RECORDS FOR THE TASK |
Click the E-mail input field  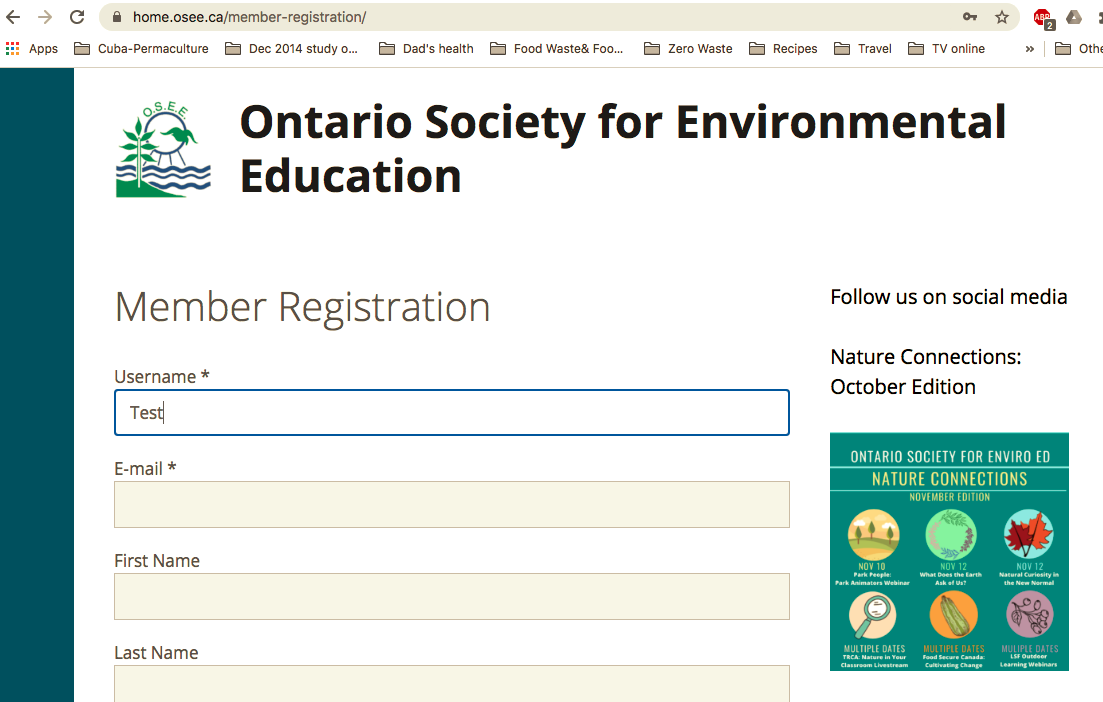(452, 504)
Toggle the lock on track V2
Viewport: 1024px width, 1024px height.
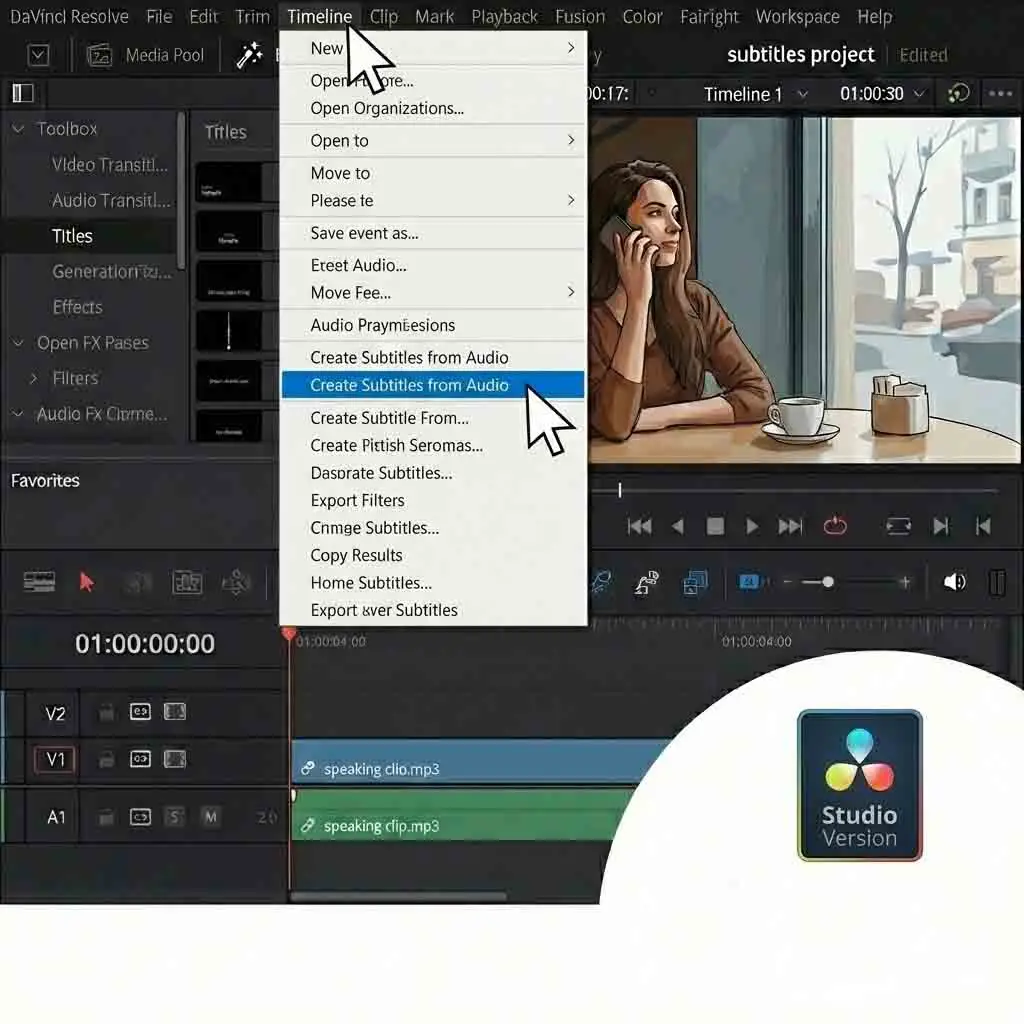click(106, 712)
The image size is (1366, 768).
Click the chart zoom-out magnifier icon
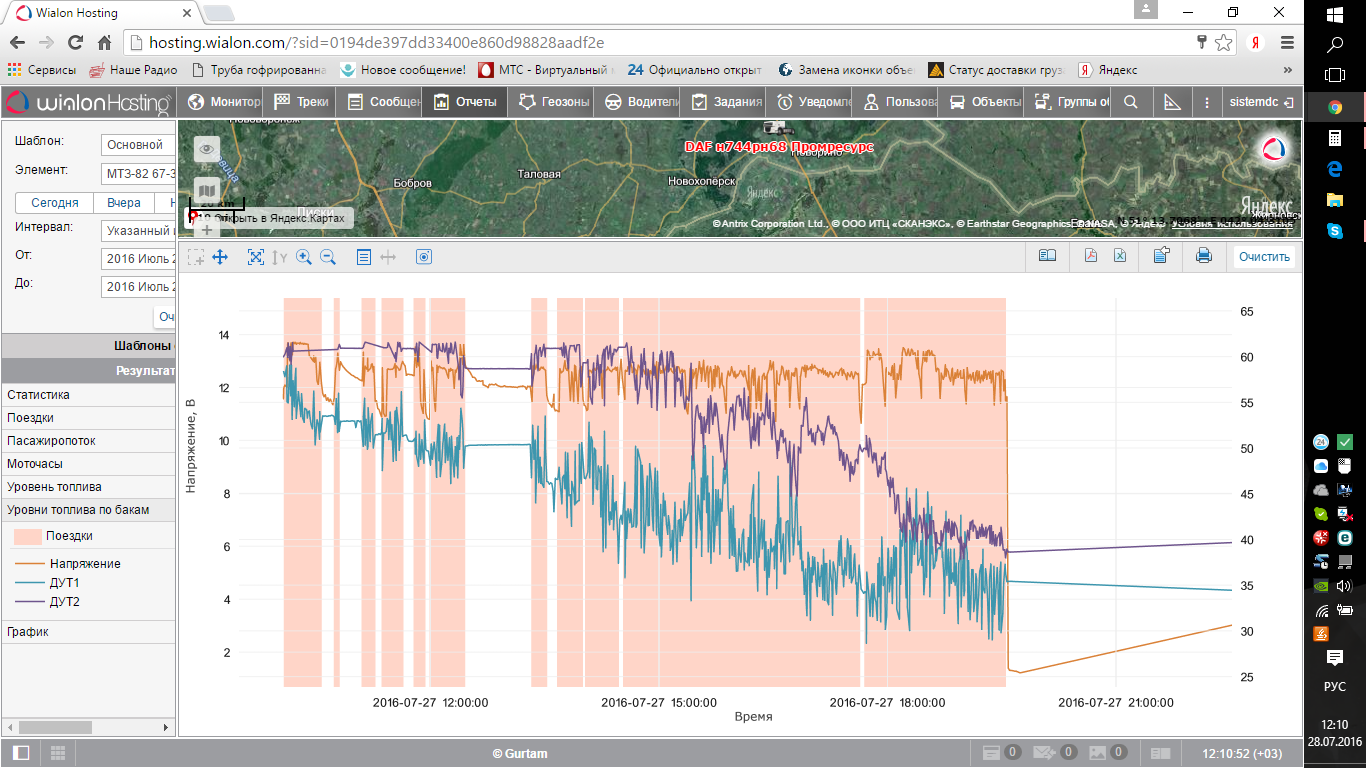[x=327, y=257]
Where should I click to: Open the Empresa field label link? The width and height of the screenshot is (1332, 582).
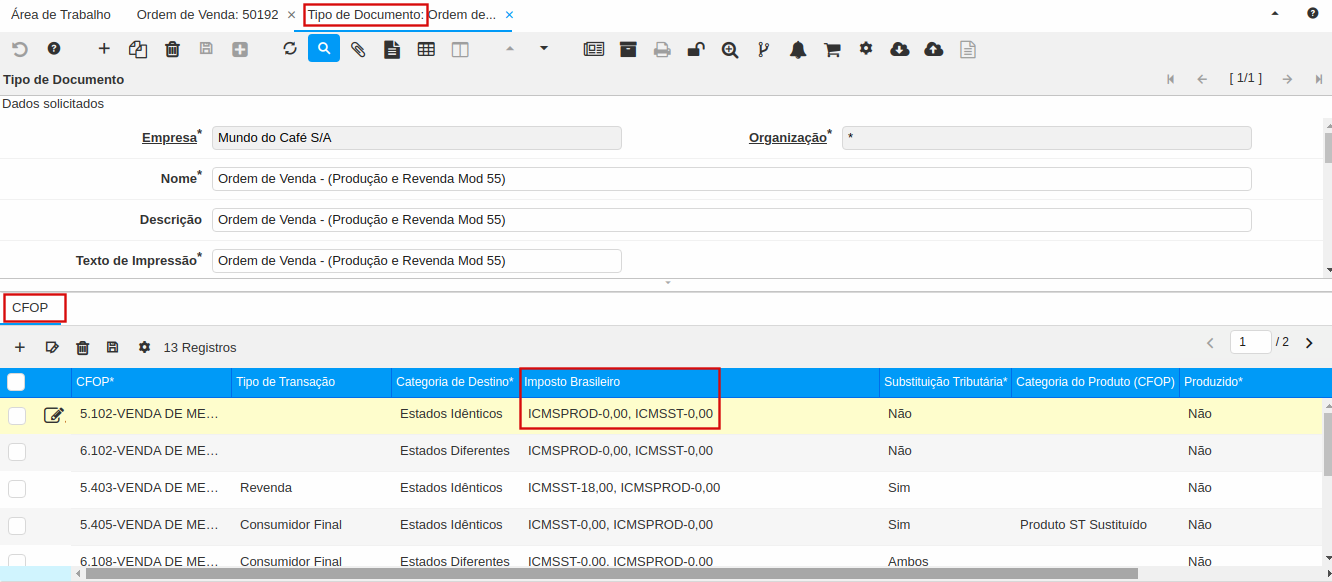point(168,138)
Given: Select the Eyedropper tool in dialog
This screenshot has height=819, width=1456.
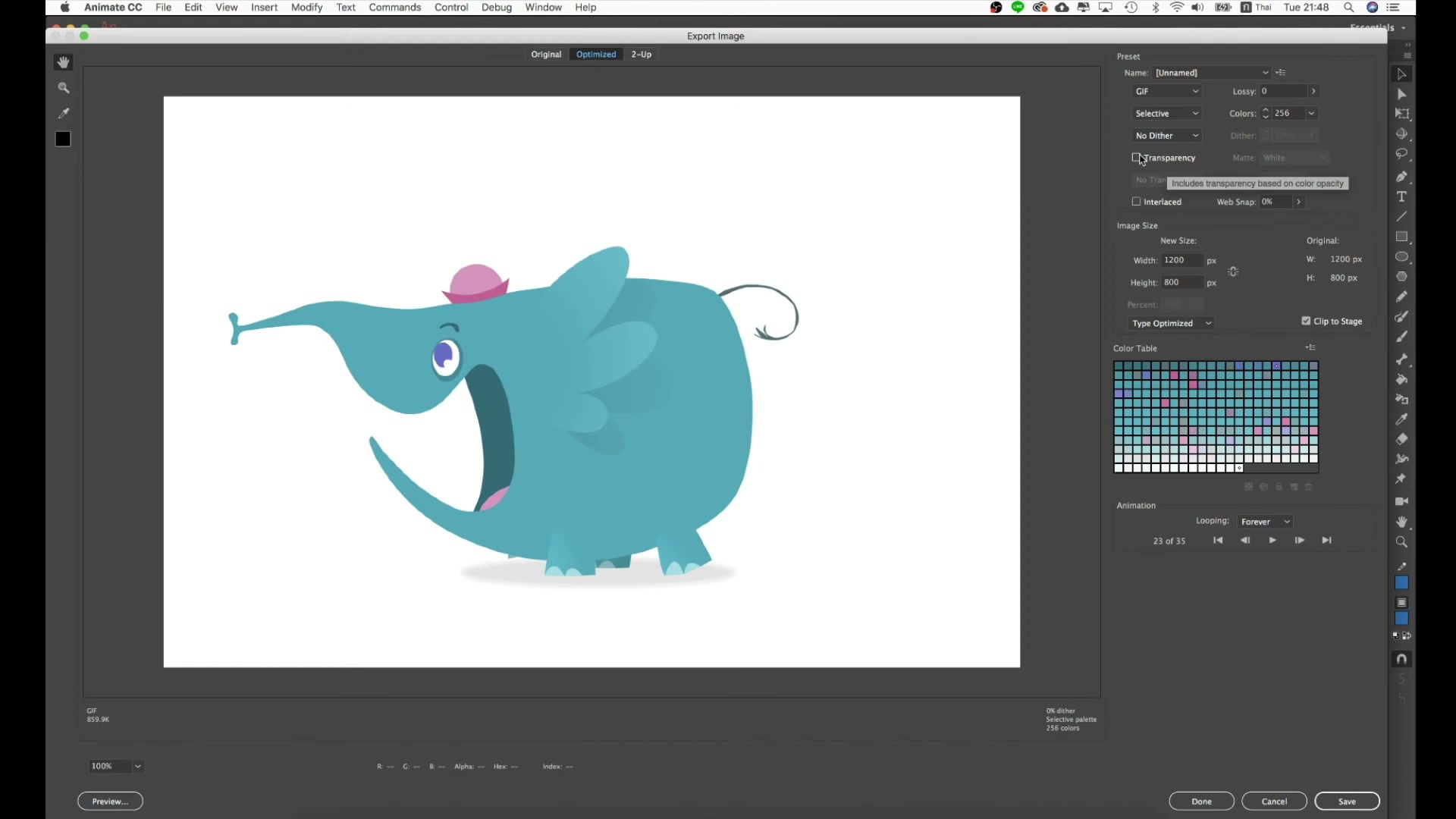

WHAT THIS TASK INVOLVES | From the line that holds "Where should I" down to the last line of the material above, every line is to be copied exactly, both ends included; pictures are to be omitted.

WORKED SOLUTION |
Where should I click to: Open the Empresa field label link? The width and height of the screenshot is (1332, 582).
point(168,138)
Given: Select the Eyedropper tool in dialog
This screenshot has height=819, width=1456.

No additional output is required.